TASKS AND EXERCISES
a: Translate this sentence from the review of Speaker for the Dead into Spanish: "This means that only a handful of authorised scientists, operating under strict guidelines, are allowed to leave the fenced settlement to interact with the native population of the planet."
b: Pick up the review of Speaker for the Dead after its final sentence and keep writing it.

TEXT SECTION
-=-=-=-=-

Sunday, 7 June 2009

Speaker for the Dead - Orson Scott Card

I read, and really enjoyed despite myself, Ender's Game back in January as part of the Sci-Fi Experience and when I saw this indirect sequel in the library I could not resist borrowing it.

Speaker for the Dead is set three thousand years after the events that took place in Ender's Game however Ender remains young due to travelling in stasis. In that time he has become famous as the man who killed an entire race of thinking, feeling beings.

On the recently colonised Catholic planet of Lusitania another sentient race is discovered - offering mankind a chance to redeem themselves. The Pequeninos, known as "piggies", live in the forests and, once their presence was known about, a strict policy of non-interference is implemented to avoid contaminating them with any human technological advances or ideas. This means that only a handful of authorised scientists, operating under strict guidelines, are allowed to leave the fenced settlement to interact with the native population of the planet.

Despite these measures, there are fundamental cultural misunderstandings between the Humans and the Piggies that results in the murder of one of the human scientists. Novinha, a young biologist, blames her self for this dead and calls Ender, as Andrew Wiggin, to Lusitania in his capacity of Speaker for the Dead to uncover the truth and to present the results back to the community. His arrival twenty years later, having been in stasis, finds that Novinha recalled her request just a few days later and that she, and her family, bitterly resent his presence.

-=-=-=-=-

[Saved entries]

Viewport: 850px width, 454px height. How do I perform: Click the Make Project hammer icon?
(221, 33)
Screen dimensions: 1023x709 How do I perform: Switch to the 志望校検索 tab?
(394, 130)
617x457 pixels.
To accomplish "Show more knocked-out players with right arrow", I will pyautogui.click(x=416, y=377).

-=-=-=-=-

TASK-BY-TASK RESULTS
a: Esto significa que solo un puñado de científicos autorizados, que operan bajo directrices estrictas, pueden salir del asentamiento cercado para interactuar con la población nativa del planeta.

b:
I enjoyed the plot, and characters, in this book but what I liked most was the thought provoking "shades of grey" that underpin the human view towards other sentient races. Some interesting moral questions were raised that are not easily answered, even in a fantasy setting. It was interesting to see a future take on the changing internal power structure of the Church versus State in conflict - although I do wonder if the Catholic church will be quite that influential in several thousand years if humans are living on 100 different worlds light years apart!

Like Ender's Game, this book won the Hugo Award (1987) and Nebula Award (1986) for outstanding science fiction novel - making Card the first author in history to win both these awards in two consecutive years. This book manages to explore complex ideological concepts and still entertain - an impressive accomplishment - and I look forward to getting my paws on the sequel!